[[ Extracted data open ]]

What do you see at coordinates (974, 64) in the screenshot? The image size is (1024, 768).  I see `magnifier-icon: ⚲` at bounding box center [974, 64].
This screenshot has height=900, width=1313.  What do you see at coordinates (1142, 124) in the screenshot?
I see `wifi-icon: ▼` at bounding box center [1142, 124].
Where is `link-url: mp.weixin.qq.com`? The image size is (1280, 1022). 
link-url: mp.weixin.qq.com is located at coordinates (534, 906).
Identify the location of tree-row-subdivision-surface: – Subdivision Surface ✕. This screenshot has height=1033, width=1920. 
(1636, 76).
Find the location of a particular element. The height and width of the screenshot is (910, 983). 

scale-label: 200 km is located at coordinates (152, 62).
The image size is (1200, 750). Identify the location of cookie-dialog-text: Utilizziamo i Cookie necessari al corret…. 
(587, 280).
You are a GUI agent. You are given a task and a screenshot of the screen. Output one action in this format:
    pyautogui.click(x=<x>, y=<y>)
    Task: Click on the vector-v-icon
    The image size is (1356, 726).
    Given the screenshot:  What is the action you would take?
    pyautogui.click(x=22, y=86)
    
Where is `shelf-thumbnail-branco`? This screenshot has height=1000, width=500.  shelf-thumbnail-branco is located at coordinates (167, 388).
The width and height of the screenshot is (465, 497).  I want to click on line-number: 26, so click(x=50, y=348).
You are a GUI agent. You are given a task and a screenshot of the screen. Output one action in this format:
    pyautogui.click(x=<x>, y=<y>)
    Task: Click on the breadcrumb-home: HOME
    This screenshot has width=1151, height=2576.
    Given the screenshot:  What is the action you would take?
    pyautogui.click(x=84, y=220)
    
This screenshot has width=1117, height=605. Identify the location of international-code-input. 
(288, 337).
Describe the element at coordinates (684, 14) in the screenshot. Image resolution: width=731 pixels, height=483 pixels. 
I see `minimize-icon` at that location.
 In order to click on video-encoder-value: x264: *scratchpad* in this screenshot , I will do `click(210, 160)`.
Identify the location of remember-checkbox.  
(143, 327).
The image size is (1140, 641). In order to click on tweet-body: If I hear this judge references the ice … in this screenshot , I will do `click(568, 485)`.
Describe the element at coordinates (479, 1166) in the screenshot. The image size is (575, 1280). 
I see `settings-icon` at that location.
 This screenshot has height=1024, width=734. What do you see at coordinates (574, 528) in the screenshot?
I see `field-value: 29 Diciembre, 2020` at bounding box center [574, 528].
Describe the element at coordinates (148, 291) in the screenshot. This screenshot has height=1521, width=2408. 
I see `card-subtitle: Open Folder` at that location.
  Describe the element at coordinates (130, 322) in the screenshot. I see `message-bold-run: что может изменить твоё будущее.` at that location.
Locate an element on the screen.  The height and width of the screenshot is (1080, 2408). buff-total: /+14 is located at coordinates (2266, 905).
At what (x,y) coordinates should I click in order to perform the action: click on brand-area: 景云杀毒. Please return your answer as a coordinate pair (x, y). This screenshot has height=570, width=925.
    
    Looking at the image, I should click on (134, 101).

[[ Extracted data closed ]]

_Required action_: Retype the rows above unchanged, starting at the line containing "is (1280, 1022)." and ending at the line containing "(587, 280).", both included.

_Reply_:
Where is `link-url: mp.weixin.qq.com`? The image size is (1280, 1022). 
link-url: mp.weixin.qq.com is located at coordinates (534, 906).
Identify the location of tree-row-subdivision-surface: – Subdivision Surface ✕. This screenshot has height=1033, width=1920. 
(1636, 76).
Find the location of a particular element. The height and width of the screenshot is (910, 983). 

scale-label: 200 km is located at coordinates (152, 62).
The image size is (1200, 750). Identify the location of cookie-dialog-text: Utilizziamo i Cookie necessari al corret…. 
(587, 280).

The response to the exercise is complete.